Missouri football coach Eli Drinkwitz was among the coaches over the last few days who have seen the collegiate landscape changed dramatically after several Pac-12 schools bolted for new conferences.
But Drinkwitz wondered Saturday in an interview with the St. Louis Post-Dispatch if the officials making the decisions have thought about the student-athletes who will be affected the most by the shake-ups.
“Look, my question is, did we count the cost? I’m not talking about a financial cost. I’m talking about did we count the cost for the student-athletes involved in this decision? What cost is it to those student-athletes?” he told the outlet.
“We’re talking about a football decision — they based it off football — but what about softball and baseball [teams] who have to travel cross-country? Do we ask about the cost of them? Do we know what the No. 1 indicator or symptom or cause of mental health is? It’s lack of rest and sleep.”

▶ _Problems to work on_:
1/ In the article on Eli Drinkwitz and the Pac-12 departures, which outlet interviewed Drinkwitz on Saturday?
2/ Pick up the article on Eli Drinkwitz and the Pac-12 departures after its last sentence and continue it.

▶ _Data excerpt_:
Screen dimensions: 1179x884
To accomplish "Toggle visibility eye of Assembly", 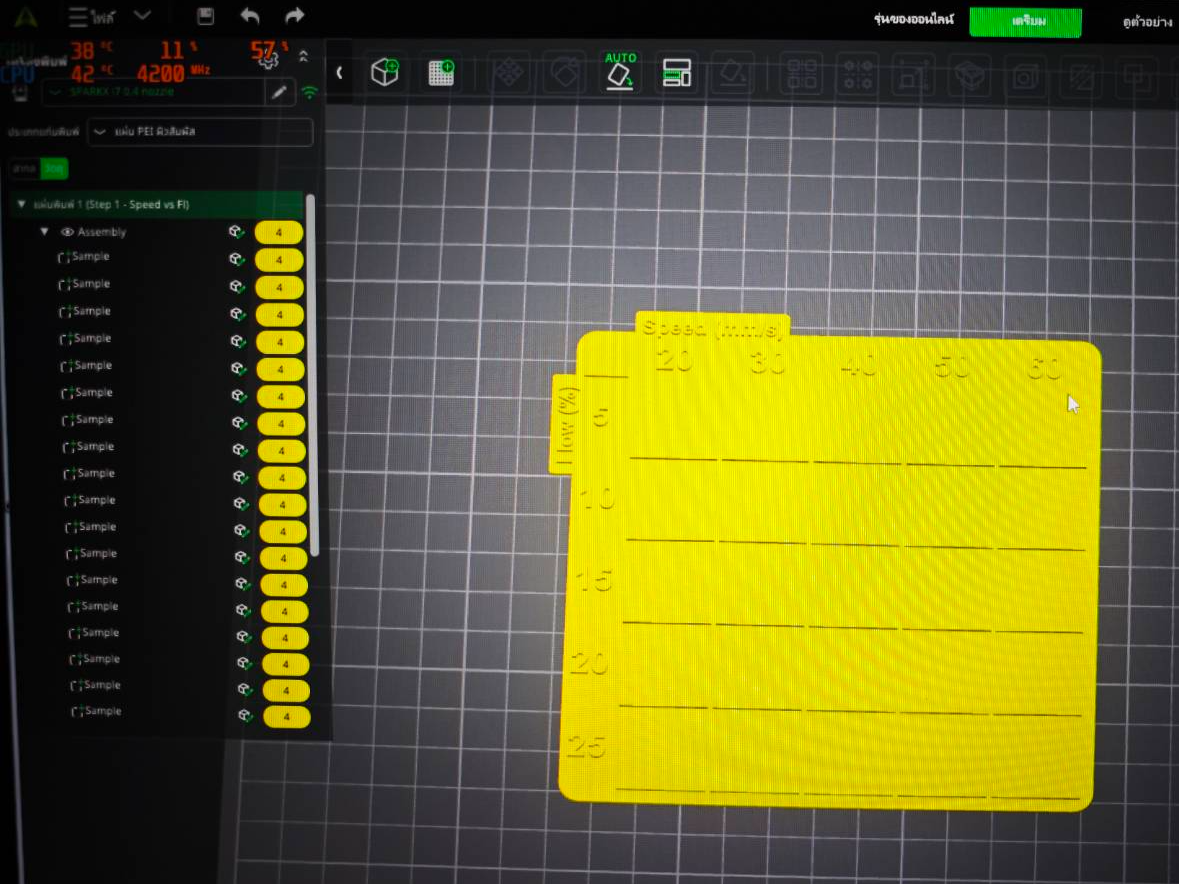I will [67, 232].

▶ _Task-by-task answers_:
1/ The St. Louis Post-Dispatch.

2/
“Traveling in those baseball/softball games, those people, they travel commercial, and they get done playing at 4 [p.m.] They got to go to the airport, they come back, it’s 3 or 4 in the morning. They got to go to class. I mean, did we ask any of them? Are we going to look back … ?”
Drinkwitz took the Tigers job after one season at Appalachian State. He became the head coach at Missouri in 2020 and led the team to a 5-5 record. The Tigers have gone 6-7 in each of the last two seasons.
He continued to question about whether officials thought about the student-athlete when Oregon and Washington announced their move to the Big Ten Conference and when Arizona, Arizona State and Utah decided to go to the Big 12 Conference. He compared it to how NIL and the transfer portal are treated.
“Because then we’re asking them to go out on their own to get NIL,” he added. “We didn’t say we’re going to revenue share. We’re not saying they’re getting a piece of it. So, that’s the thing that’s bothering me right now in this whole situation is we keep trying to limit what the student-athlete can do, but then we act on our own. And everybody’s got their own reasons. And I’m not questioning those. I’m saying as a collective group have we asked ourselves what’s it going to cost the student-athletes?”
Drinkwitz pointed to some college athletes explaining why they decided to choose the schools they’re at – some so they could play close to come for their family to see them play.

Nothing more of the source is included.